We are building a WPF Prism application. We have different developers working on different module projects, and multiple modules are injected into the main Application Shell. The main application is also a separate project. We also want to be able to use the modules in different applications. We do not want to have to name the Regions with the same names in every application.
For instance, say we have a module to be used in two different applications. In one application, its developer may name the module's region "DetailsRegion," and in the other, its developer may name it "ResultsRegion."
Every example I can find registers the View with the Region by hard-coding the region name in the module's class definition:
myRegionManager.RegisterViewWithRegion("RegionNameHere", GetType(ModuleViewType))
What I want to do is put the Region name in the main application's app.config file, and pass this name to the module. Something like this:
In the main Shell Application's app.config:
<Modules>
<SearchModule>
<add key="RegionName" value="SearchRegion" />
</SearchModule>
</Modules>
And in the module's class file:
Dim settings As NameValueCollection = CType(ConfigurationManager.GetSection("Modules/SearchModule"), NameValueCollection)
Dim regionName as string = settings("RegionName")
myRegionManager.RegisterViewWithRegion(regionName, GetType(SearchModuleType)
In a way, this would be the last step to completely decouple the modules from the shell and from each other.
This works perfectly in the views of the module. But I cannot do it in the module's class definition file, as ConfigurationManager is not available at that level.

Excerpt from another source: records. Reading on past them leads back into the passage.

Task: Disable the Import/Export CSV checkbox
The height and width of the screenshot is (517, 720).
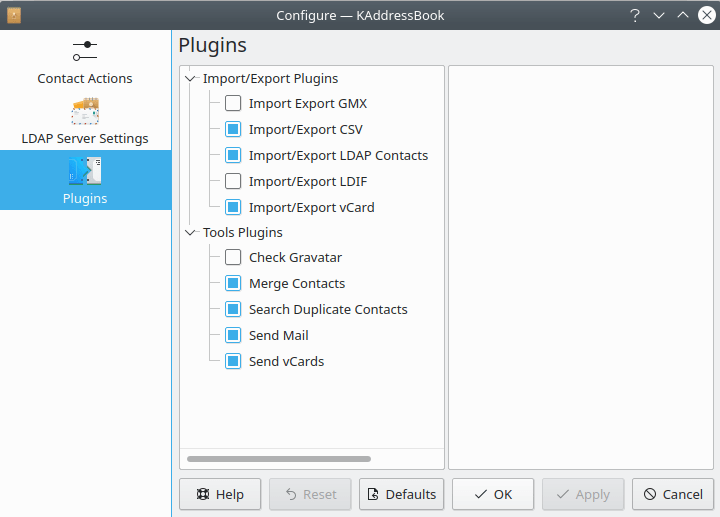Action: pos(233,129)
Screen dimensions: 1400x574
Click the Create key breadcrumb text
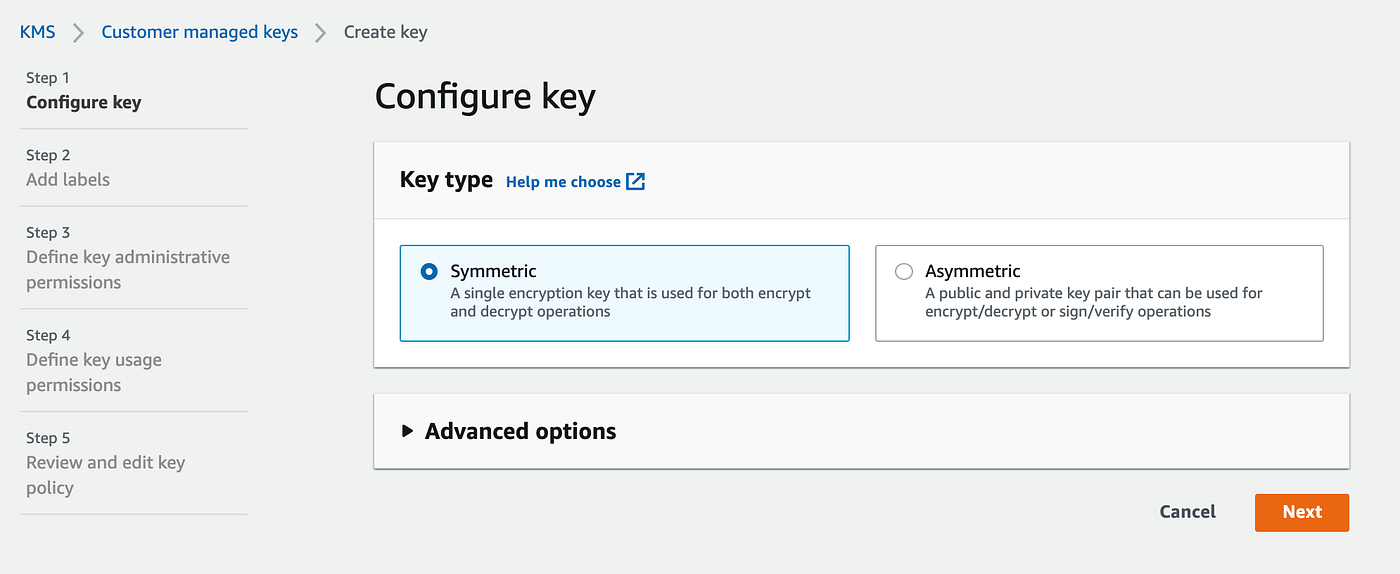click(x=385, y=32)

I can do this by putting the region name in the ApplicatonSettings section of the module's app.config. But this defeats the purpose of being able to store the module in one location to be loaded by multiple applications. It really needs to be in the main application's app.config.
Is there a way to register a module's View with a Region, without hard-coding the name of the Region in the code? We try so hard NOT to hard-code anything. Is it truly necessary here?